The money was made, therefore, with ever more refined tools of analysis.

—Michael Lewis, Liar’s Poker (1989)

Fannie Mae and Freddie Mac began reporting loan-level credit performance data in 2013 at the direction of their regulator, the Federal Housing Finance Agency. The stated purpose of releasing the data was to “increase transparency, which helps investors build more accurate credit performance models in support of potential risk-sharing initiatives.”

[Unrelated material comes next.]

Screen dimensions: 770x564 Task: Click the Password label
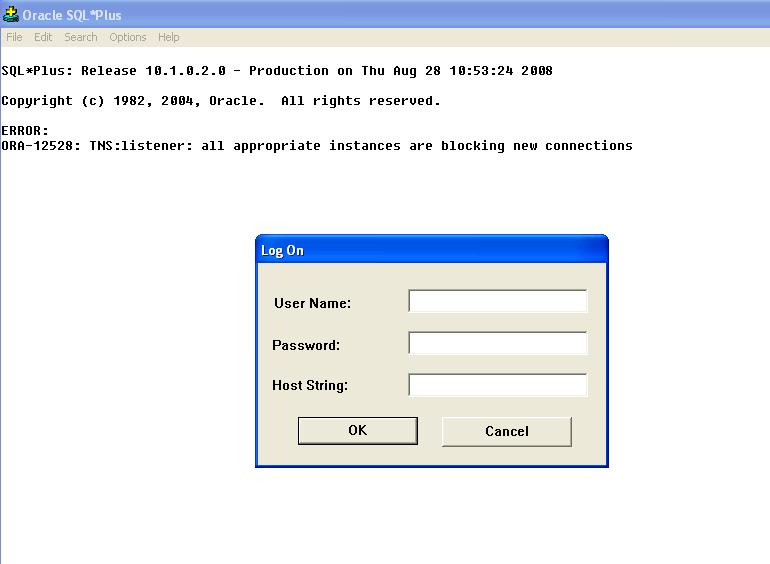tap(306, 345)
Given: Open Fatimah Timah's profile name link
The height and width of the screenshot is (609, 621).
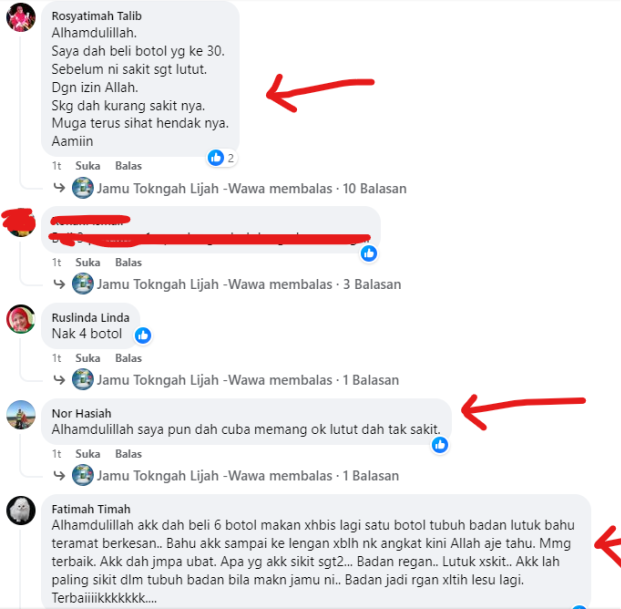Looking at the screenshot, I should click(91, 509).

The GSEs went through a nearly $200 billion government bailout during the financial crisis, motivated in large part by losses on loans that they guaranteed, so I figured there must be something interesting in the loan-level data. I decided to dig in with some geographic analysis, an attempt to identify the loan-level characteristics most predictive of default rates, and more. The code for processing and analyzing the data is all available on GitHub.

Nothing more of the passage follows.